(Stored data)
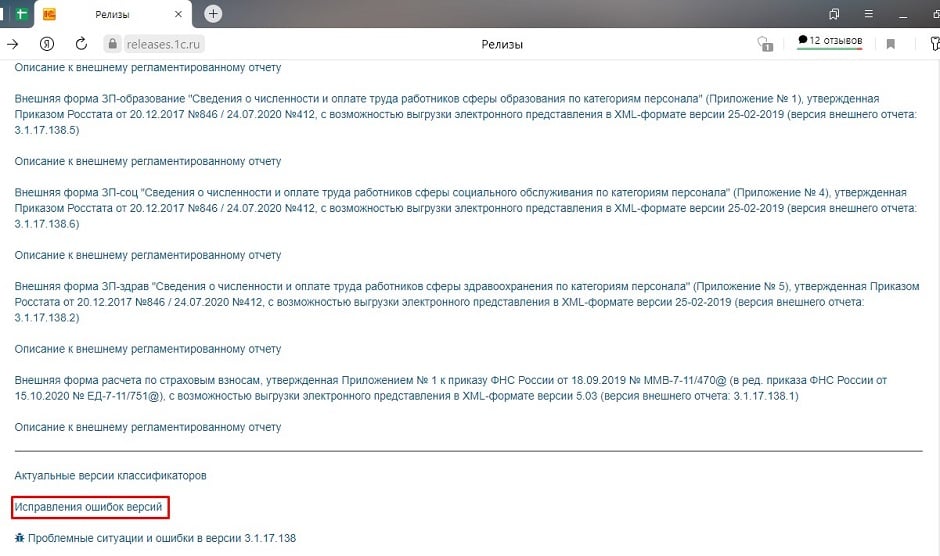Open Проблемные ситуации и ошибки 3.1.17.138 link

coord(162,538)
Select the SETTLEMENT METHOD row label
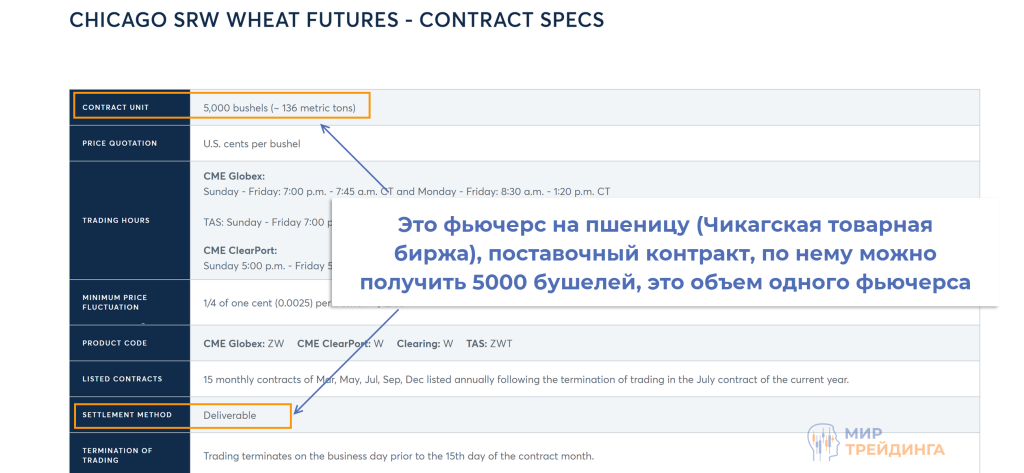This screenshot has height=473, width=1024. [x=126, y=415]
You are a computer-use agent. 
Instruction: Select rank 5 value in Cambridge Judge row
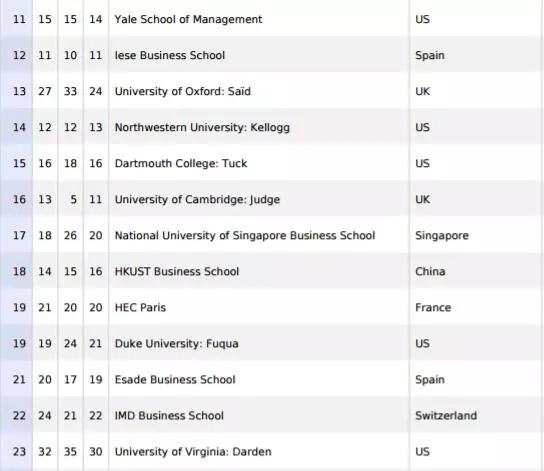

Exercise requirements
Give again, exactly as written, the lines from the one with "Select the SETTLEMENT METHOD row label" through the last line of the entries above, but skip the pictures.

Task response
Select the SETTLEMENT METHOD row label
This screenshot has height=473, width=1024. [x=126, y=415]
You are a computer-use agent. 
Instruction: Select rank 5 value in Cambridge Judge row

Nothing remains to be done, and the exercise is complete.